The story is set in 1981, when Tucker is well into his 70s, though bank managers describe him to the police as anywhere from 50 to 60. He's not overly jaunty, but he wears a nice suit and hat and does his robbing with a great degree of calm and professionalism. He has a couple of pals who go on jobs with him, but he seems to be the brain of the outfit.
The trio work constantly, cutting a swath through Texas, Arkansas, and Missouri. They like small banks, because they don't want to look like they're showing off, or risk going beyond their area of expertise. When Tucker meets a nice woman, a widow roughly his own age, she provides a soft diversion for him in between bank jobs. He tells her he's a robber; she doesn't believe him. As played by Robert Redford, hobbling and looking his age, Tucker is sweet and sly, and casually flirtatious. She doesn't know what to make of him, but suspects he may be more than just a nice old guy.
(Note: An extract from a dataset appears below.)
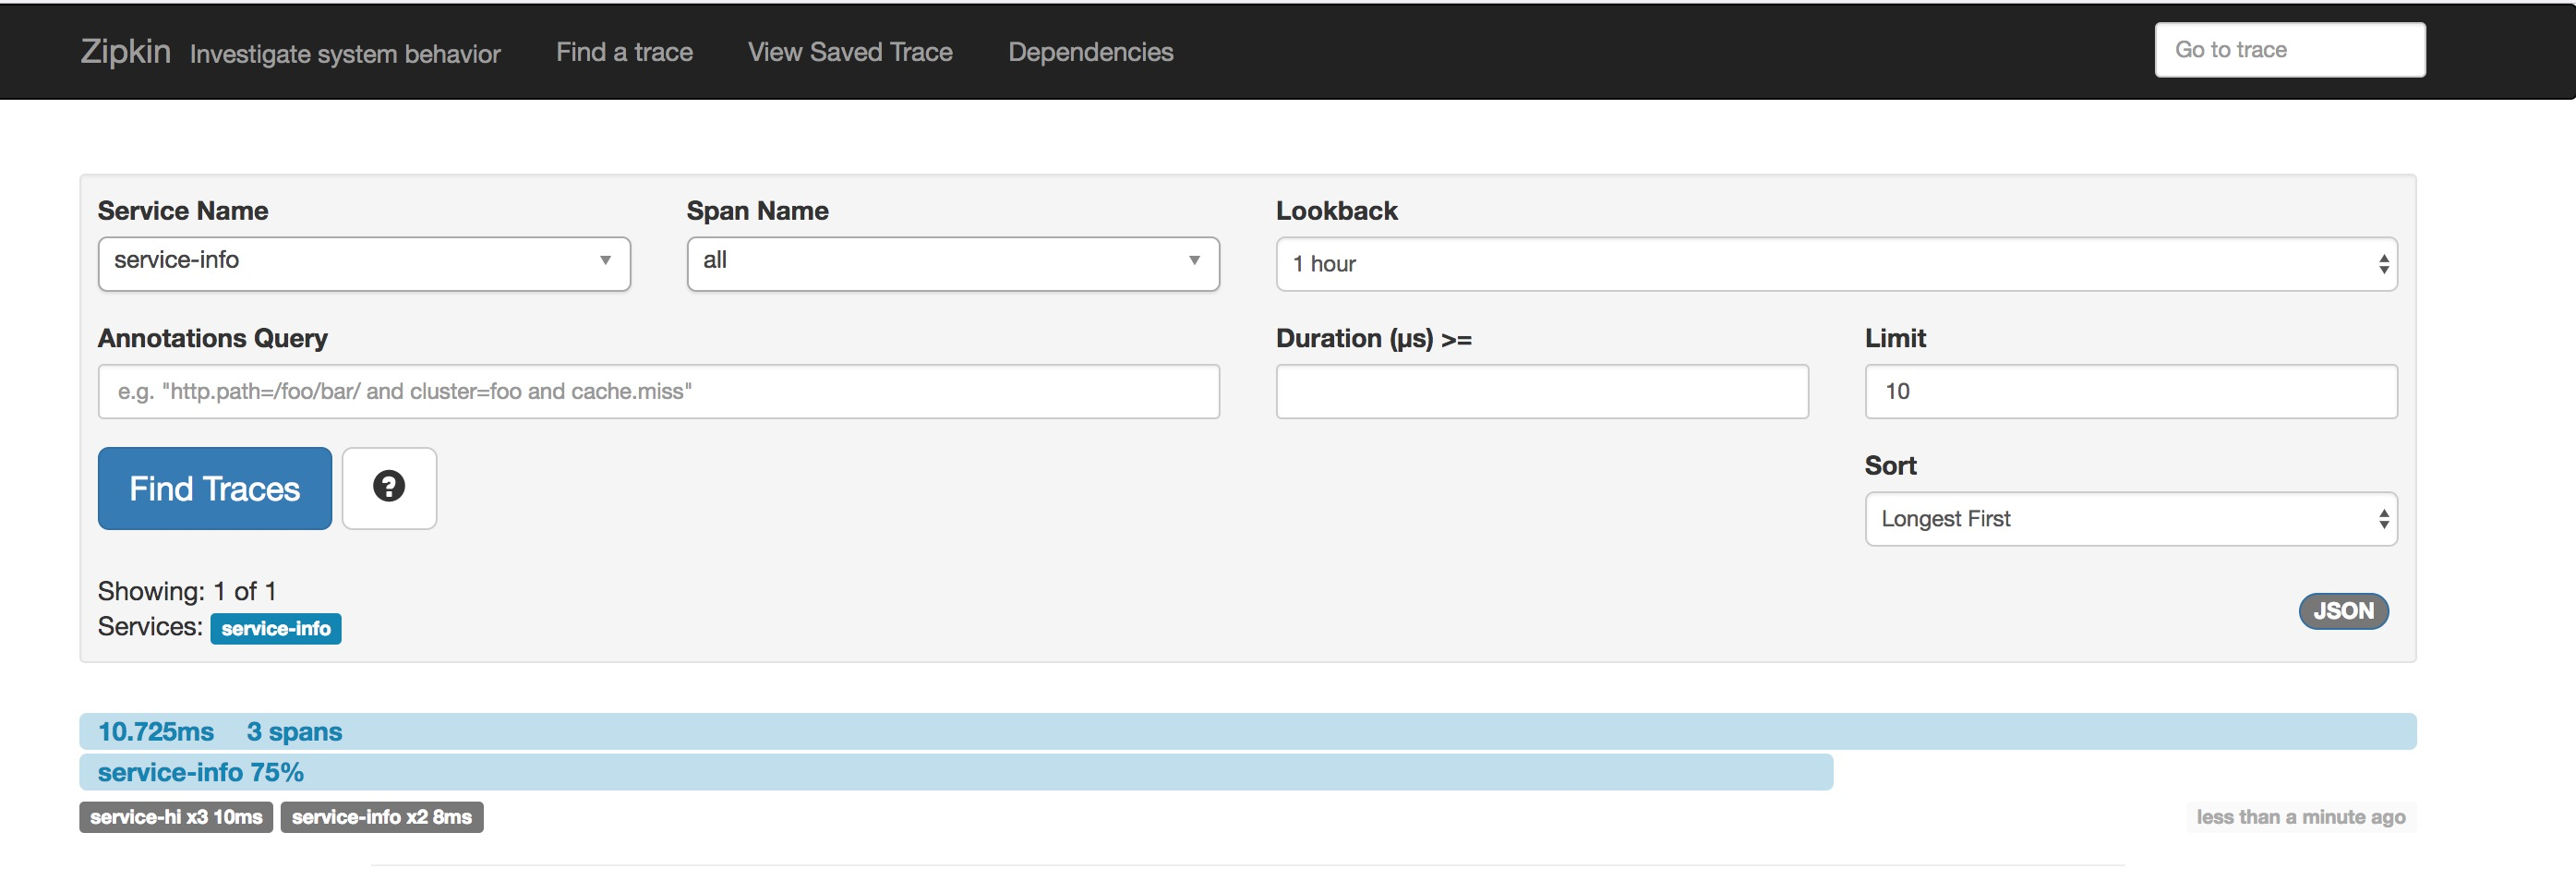This screenshot has width=2576, height=881.
Task: Open the Dependencies page
Action: [1090, 52]
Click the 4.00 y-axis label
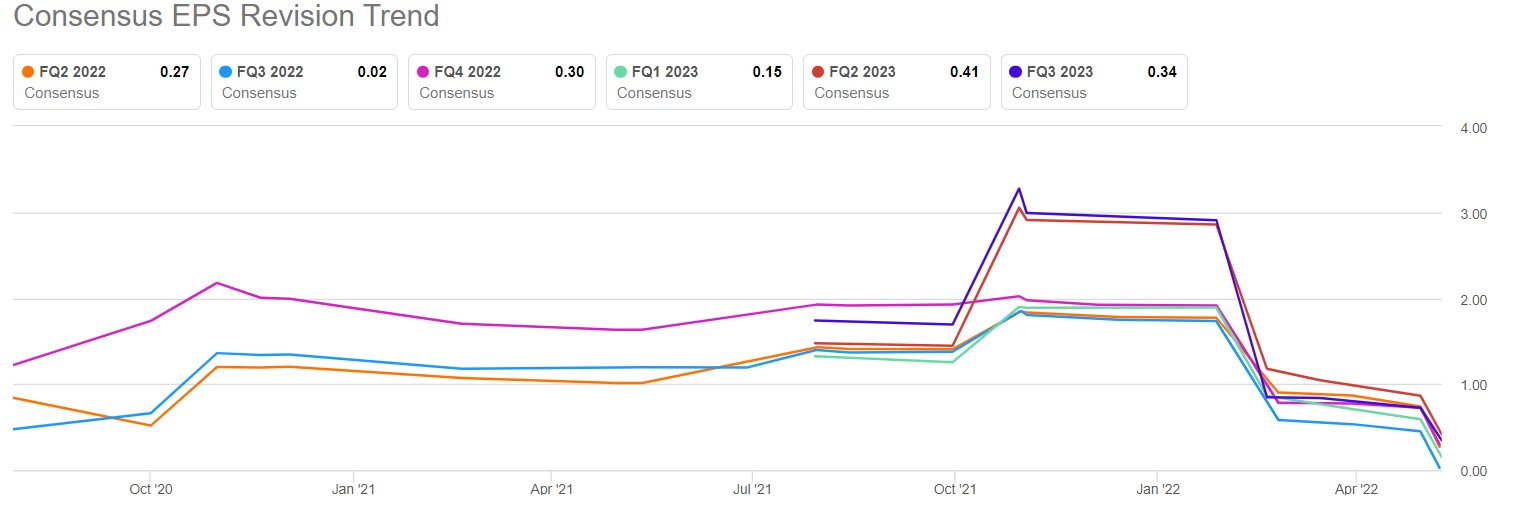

Redford has always been just short of being a fine actor. He's always a bit stiff, too pretty. Though he did a lot of period pieces, he always looked like a modern guy in an old fashioned costume. As Roy Hobbs, the aging baseball player in The Natural, he tried to affect a Gary Cooperish earthiness, but couldn't hide his intelligence long enough to be a convincing country hunk. Yet, he overcame being wrong for almost every part with nothing but his sheer likeability, or star quality. As Tucker, he somehow shakes off 50 years of glamor and finds himself. Tucker is strong willed, crafty, a thrill seeker, a rascal. Was this Redford all along?
Redford is so watchable here that we wonder how long he has waited for this sort of role. All of the great actors eventually have their "old guy" character, where they prove they can still deliver, and this is Redford's. Thinking of him, his age, his long and illustrious career, and a recent admission that he might be done acting, gives the movie a weightiness that it wouldn't have with someone else as Tucker.
Sissy Spacek, as the widow who befriends Tucker, is nearly as good. Their scenes together are easy and charming; they like each other because they make no demands on each other. She meets him for coffee now and then, and we're nearly as happy as he is when she arrives. Gradually, she fears he might be the crook he claims to be. After all, he keeps an old revolver in his car's glove compartment, and he almost convinces her to steal a bracelet from a shopping mall, just for laughs. Still, she continues to meet him for coffee and some light conversation. "I like that truck of yours," he says. "Me, too," she says. Watching Redford and Spacek work together, hearing their simple dialog, draws attention to the outright silliness of most other movies.
Writer-director David Lowery makes the best of this allegedly true story, moving it along at a leisurely pace, giving us just enough wide open Texas scenery. Though he can't produce a satisfactory ending, there are enough gems along the way that we'll forgive him.
My favorite scene involved Casey Affleck as John Hunt, the cop on Tucker's trail. Tucker meets him, quite accidentally, in the men's room of a Texas diner. Tucker knows who he is. He taunts him a little, tells him to straighten his tie. Hunt knows its Tucker. As Tucker teases him, Hunt can't help but smile at the old codger's audacity. It's as good a movie moment as we'll see this year.